Of course I watched. I always watch, despite the niggling doubts over how much of it was alchemy as well as physiology. The Tour de France remains a beguiling dance of character and colour, even on days like Sunday when the Normandy skies are submarine grey and northern France appears to have swallowed half its summer intake of water in a day.
Part of me misses covering the race, being absorbed directly into its DNA, with the valuable ASO route book hogging the back seat of a hire car next to a stale baguette and unopened packets of madeleine cakes – which quickly become a staple part of most people covering the Tour. But then I come to my senses. For while covering 3,500 kilometres across three weeks is the ultimate test for the world’s best riders, it also a considerable challenge for anyone who tags along.
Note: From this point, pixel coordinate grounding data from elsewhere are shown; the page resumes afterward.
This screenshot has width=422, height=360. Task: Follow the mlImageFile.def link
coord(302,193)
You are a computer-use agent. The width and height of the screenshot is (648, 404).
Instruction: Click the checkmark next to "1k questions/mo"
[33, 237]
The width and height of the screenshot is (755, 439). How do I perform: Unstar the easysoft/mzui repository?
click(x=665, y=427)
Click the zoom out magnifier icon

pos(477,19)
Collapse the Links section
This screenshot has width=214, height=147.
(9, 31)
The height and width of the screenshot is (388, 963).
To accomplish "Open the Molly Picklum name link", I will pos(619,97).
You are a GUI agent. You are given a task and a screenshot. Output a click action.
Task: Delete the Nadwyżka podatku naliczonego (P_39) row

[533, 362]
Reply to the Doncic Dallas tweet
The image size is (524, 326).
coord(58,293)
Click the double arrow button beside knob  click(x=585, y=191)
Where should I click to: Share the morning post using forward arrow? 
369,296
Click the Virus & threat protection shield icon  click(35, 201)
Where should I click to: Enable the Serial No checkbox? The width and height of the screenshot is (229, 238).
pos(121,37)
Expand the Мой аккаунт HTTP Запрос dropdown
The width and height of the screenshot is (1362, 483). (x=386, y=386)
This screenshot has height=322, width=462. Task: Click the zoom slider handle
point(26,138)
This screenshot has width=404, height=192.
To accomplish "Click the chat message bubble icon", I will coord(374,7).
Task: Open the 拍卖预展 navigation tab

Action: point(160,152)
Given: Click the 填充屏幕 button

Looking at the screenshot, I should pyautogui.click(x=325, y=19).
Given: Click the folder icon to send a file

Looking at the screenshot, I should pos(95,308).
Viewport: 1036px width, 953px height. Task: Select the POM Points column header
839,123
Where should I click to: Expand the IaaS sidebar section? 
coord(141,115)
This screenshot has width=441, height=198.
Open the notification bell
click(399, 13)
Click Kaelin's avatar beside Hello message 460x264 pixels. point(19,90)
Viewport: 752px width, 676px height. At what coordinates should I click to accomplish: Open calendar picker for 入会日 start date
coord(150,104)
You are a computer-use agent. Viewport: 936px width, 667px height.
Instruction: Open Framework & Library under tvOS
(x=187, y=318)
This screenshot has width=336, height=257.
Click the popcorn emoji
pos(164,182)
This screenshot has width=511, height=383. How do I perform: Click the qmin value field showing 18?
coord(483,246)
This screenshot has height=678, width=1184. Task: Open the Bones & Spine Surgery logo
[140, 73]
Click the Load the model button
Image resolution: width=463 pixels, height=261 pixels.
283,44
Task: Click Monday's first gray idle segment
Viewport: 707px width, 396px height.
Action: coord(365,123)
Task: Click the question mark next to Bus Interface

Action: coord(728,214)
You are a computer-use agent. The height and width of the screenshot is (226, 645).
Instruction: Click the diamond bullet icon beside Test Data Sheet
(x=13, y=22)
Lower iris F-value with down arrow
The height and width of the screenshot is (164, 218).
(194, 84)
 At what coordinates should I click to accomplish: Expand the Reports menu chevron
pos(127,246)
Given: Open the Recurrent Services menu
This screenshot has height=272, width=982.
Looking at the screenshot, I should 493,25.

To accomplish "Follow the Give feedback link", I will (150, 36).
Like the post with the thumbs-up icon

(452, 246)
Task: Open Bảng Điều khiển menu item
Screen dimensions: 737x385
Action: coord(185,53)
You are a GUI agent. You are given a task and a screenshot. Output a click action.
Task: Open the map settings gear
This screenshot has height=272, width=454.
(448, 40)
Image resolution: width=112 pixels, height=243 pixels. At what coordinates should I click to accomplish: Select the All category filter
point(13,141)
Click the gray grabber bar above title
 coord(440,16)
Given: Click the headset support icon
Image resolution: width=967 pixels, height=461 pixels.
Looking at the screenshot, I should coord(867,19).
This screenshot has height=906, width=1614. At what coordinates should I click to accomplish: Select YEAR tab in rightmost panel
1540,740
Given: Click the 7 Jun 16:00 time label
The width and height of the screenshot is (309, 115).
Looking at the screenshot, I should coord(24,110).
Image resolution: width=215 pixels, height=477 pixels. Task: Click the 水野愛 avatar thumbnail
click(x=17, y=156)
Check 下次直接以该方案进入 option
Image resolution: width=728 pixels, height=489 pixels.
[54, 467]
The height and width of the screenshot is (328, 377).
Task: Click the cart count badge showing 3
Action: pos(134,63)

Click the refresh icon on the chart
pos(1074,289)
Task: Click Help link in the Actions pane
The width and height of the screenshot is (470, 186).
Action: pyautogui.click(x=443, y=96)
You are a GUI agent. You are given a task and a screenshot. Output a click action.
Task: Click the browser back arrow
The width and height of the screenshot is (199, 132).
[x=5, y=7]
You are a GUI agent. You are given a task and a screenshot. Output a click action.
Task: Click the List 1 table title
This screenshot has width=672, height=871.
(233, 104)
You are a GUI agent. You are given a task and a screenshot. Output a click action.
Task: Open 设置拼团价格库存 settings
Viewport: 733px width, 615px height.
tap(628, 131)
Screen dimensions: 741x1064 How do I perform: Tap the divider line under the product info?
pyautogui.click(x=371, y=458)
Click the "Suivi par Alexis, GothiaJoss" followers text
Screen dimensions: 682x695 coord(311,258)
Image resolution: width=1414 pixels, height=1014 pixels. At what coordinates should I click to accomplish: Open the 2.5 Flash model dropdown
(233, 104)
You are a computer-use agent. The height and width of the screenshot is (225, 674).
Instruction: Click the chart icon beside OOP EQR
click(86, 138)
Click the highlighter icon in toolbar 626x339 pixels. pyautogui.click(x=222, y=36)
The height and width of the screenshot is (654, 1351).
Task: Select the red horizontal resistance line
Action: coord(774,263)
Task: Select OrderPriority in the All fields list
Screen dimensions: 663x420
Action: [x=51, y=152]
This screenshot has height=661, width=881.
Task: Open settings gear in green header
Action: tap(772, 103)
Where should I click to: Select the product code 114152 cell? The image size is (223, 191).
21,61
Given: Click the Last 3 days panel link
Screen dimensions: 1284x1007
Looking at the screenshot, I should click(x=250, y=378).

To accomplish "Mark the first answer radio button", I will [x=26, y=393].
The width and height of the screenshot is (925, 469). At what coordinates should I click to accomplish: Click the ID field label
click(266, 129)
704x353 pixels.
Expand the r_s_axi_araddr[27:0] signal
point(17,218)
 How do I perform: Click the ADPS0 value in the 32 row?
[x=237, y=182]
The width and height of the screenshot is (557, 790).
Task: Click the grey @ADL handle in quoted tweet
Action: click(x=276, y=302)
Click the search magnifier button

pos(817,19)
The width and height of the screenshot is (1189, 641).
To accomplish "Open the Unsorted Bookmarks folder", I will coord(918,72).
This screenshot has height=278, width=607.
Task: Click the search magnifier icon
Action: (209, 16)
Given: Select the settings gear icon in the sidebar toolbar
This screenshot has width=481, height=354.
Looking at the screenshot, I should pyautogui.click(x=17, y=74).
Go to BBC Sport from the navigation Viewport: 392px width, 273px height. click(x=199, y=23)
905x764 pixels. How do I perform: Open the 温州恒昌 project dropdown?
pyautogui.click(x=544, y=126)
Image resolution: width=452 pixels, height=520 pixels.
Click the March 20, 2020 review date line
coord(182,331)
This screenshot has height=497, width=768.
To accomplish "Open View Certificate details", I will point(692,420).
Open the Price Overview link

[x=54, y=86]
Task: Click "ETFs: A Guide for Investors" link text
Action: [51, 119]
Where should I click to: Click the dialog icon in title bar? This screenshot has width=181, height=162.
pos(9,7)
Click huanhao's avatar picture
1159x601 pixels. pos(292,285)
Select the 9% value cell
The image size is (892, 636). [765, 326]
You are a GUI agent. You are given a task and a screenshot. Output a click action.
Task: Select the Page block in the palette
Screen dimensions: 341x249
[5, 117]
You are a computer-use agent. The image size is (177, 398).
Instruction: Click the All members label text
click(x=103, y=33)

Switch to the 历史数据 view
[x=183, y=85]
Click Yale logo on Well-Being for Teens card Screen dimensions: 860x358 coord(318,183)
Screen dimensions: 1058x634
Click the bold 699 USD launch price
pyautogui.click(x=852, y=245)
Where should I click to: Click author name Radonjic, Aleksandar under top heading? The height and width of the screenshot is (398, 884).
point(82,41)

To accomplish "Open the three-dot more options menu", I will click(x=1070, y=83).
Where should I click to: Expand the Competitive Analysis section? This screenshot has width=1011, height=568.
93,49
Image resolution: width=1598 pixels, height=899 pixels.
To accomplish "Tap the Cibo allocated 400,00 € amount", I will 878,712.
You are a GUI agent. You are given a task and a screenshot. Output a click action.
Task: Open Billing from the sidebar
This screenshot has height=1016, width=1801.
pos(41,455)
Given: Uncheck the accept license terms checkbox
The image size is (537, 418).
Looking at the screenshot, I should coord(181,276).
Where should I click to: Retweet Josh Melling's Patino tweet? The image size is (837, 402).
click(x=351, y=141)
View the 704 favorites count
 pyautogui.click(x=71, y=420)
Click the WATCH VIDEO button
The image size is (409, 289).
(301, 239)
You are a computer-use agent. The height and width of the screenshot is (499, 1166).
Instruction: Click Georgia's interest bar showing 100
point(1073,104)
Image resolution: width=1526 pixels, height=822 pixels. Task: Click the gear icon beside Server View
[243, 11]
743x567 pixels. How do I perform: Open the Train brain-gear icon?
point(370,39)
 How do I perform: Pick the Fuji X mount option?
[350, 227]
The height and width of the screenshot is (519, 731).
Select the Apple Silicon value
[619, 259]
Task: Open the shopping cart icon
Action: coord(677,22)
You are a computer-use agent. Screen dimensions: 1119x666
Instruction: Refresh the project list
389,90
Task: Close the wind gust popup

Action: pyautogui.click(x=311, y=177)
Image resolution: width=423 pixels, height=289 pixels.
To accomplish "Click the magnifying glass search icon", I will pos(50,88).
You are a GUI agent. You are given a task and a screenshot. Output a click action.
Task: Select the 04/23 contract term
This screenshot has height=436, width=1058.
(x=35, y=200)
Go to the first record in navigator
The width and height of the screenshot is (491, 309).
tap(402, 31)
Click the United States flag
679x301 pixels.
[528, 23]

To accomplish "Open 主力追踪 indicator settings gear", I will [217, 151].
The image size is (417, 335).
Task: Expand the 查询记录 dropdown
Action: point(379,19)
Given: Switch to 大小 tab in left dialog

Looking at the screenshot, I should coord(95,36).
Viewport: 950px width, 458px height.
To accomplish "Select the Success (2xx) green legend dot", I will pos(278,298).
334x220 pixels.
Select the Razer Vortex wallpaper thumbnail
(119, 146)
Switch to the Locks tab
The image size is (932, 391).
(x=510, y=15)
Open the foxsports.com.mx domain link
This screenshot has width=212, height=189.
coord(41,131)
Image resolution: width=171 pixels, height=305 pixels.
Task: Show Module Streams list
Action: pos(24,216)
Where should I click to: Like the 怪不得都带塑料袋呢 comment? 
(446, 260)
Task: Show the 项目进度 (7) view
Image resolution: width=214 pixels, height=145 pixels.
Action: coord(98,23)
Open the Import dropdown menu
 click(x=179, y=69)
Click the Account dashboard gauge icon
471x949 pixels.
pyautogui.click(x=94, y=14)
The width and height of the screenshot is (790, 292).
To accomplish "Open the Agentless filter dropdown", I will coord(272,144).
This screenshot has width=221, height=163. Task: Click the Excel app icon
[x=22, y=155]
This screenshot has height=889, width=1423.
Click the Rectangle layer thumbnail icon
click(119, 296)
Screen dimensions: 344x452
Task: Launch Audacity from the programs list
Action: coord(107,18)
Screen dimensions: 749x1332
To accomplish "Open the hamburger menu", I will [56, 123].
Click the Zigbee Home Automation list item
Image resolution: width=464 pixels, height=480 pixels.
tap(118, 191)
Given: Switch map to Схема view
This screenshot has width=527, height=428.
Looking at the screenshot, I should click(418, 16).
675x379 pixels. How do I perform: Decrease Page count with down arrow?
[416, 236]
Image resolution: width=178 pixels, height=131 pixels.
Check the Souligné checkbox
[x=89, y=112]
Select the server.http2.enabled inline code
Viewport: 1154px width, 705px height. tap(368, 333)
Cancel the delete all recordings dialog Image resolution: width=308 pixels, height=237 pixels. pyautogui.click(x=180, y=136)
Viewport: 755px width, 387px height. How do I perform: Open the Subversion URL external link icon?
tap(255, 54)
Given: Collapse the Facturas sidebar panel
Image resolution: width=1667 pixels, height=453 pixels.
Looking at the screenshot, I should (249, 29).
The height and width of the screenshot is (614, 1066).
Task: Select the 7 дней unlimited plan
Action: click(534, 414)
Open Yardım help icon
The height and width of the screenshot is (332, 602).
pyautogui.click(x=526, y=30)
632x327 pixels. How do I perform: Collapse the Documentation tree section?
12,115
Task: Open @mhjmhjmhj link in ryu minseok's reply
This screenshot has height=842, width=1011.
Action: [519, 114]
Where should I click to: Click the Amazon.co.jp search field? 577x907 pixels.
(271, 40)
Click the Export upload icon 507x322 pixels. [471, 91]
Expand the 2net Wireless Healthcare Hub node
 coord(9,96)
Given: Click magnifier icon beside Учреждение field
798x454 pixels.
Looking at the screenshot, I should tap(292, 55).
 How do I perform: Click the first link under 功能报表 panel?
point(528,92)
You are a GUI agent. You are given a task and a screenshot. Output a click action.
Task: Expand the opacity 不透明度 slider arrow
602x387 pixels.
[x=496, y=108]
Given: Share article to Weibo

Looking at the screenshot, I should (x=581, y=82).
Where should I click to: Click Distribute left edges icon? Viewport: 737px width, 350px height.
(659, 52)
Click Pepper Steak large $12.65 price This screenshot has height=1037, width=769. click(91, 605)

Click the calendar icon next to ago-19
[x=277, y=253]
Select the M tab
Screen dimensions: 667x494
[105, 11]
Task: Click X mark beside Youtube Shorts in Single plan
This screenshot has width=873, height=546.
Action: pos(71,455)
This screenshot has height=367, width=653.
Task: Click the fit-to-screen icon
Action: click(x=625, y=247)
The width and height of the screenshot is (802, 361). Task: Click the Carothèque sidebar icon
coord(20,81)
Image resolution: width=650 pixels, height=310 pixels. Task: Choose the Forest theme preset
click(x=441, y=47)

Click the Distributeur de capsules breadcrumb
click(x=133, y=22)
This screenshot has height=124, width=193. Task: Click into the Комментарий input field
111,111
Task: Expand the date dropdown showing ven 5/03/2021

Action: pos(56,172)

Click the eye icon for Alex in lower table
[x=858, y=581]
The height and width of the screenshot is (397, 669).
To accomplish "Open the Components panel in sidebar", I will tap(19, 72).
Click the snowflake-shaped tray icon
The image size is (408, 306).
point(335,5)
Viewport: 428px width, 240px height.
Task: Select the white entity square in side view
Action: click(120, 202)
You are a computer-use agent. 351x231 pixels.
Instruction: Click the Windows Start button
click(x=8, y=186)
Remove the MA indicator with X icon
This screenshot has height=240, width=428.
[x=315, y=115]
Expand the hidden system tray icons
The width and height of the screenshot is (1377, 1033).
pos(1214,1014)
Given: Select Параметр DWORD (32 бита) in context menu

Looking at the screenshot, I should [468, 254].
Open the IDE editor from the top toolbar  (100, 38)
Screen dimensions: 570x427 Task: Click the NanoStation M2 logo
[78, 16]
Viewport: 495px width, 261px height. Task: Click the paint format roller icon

In the space of a sentence on Sunday, the former British cyclist Rob Hayles hailed the race as a “fantastic circus” and “a logistical nightmare”. He was right on both counts.
Before my first proper Tour in 2013 I read a chapter in The Cycling Anthology: Tour de France Special Edition, written by Brendan Gallagher, which warned that for journalists: “The Tour de France is primarily a white-knuckled rally ride around France and neighbouring countries chasing deadlines and stories, searching for Wi-Fi hotspots and petrol stations on remote mountainsides at midnight and praying that your hotel, booked absent-mindedly on the internet six months earlier, actually exists.”
The intrinsic truth in Gallagher’s words became rapidly clear on my first day in Corsica – when trying to find my small farm B&B in the hills outside Porto-Vecchio involved increasingly forlorn trips up and down the same long stretch of hill, multiple Gallic shrugs and a hand gesture which is probably best not described in a family newspaper. Having no sat nav or a badly scaled map from my travel company only added to the pain.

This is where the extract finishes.